Community

Scattered services make homelessness in Haines hard to grasp

Haines Salvation Army corps officer Dave Kyle stands in a room where he lets people sleep if they’re in need of temporary shelter.
Haines Salvation Army corps officer Dave Kyle stands in a room where he lets people sleep if they’re in need of temporary shelter.

It’s hard to get a true sense of how big of a problem homelessness is in Haines. There is no shelter or centralized service tasked with responding to homelessness. Right now, a patchwork of local organizations helps out people in need. But even they aren’t sure how large the problem is and what the solution should be.

“We had one guy here when I first got here, he slept in the back there for six months until he could get back to Chilkat Lake,” Lt. Dave Kyle said.

Kyle is a corps officer at the Haines Salvation Army. He points back behind racks of second-hand clothing to a room where five or six people have slept over the past three years.
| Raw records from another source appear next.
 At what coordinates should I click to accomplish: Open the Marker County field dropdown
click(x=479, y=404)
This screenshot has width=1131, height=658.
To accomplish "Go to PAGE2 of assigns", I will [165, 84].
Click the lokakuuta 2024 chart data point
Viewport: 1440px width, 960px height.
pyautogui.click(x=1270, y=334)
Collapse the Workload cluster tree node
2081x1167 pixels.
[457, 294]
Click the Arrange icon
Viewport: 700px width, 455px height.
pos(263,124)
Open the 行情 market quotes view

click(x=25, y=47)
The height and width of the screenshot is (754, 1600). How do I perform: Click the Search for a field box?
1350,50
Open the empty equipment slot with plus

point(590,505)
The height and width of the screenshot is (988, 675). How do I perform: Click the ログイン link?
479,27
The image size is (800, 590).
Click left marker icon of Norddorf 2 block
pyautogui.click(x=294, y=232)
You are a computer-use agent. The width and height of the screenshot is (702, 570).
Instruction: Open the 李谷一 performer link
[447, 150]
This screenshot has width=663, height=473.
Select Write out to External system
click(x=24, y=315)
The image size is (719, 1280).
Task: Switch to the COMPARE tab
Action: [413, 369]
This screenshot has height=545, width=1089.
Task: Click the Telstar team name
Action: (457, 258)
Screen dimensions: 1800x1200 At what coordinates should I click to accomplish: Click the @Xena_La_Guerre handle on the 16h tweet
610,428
Kyle says he’s on “sketchy ground” letting people stay here when they have nowhere else to go. This isn’t a licensed shelter.

“I do tend to push the envelope a little bit in regards to helping my community,” Kyle said.

Sierra Jimenez works for Southeast Alaska Independent Living, which serves seniors and people with disabilities. SAIL and the Salvation Army are two Haines organizations that seem to deal with homelessness the most. Local churches, Lynn Canal Counseling and the police department also help sometimes. They often provide one-way ferry tickets to Juneau, to the Glory Hole shelter.

“[That happens] several times a year,” Jimenez said.  “And I don’t know that it’s a solution but it’s the solution that we have here in Haines. And that generally is for somebody who is chronically homeless, truly has no place to go and no resources and shelter is the only option.”

Roger and Judy Kley were in that situation when they showed up in Haines more than a year ago. KHNS brought you their story in December.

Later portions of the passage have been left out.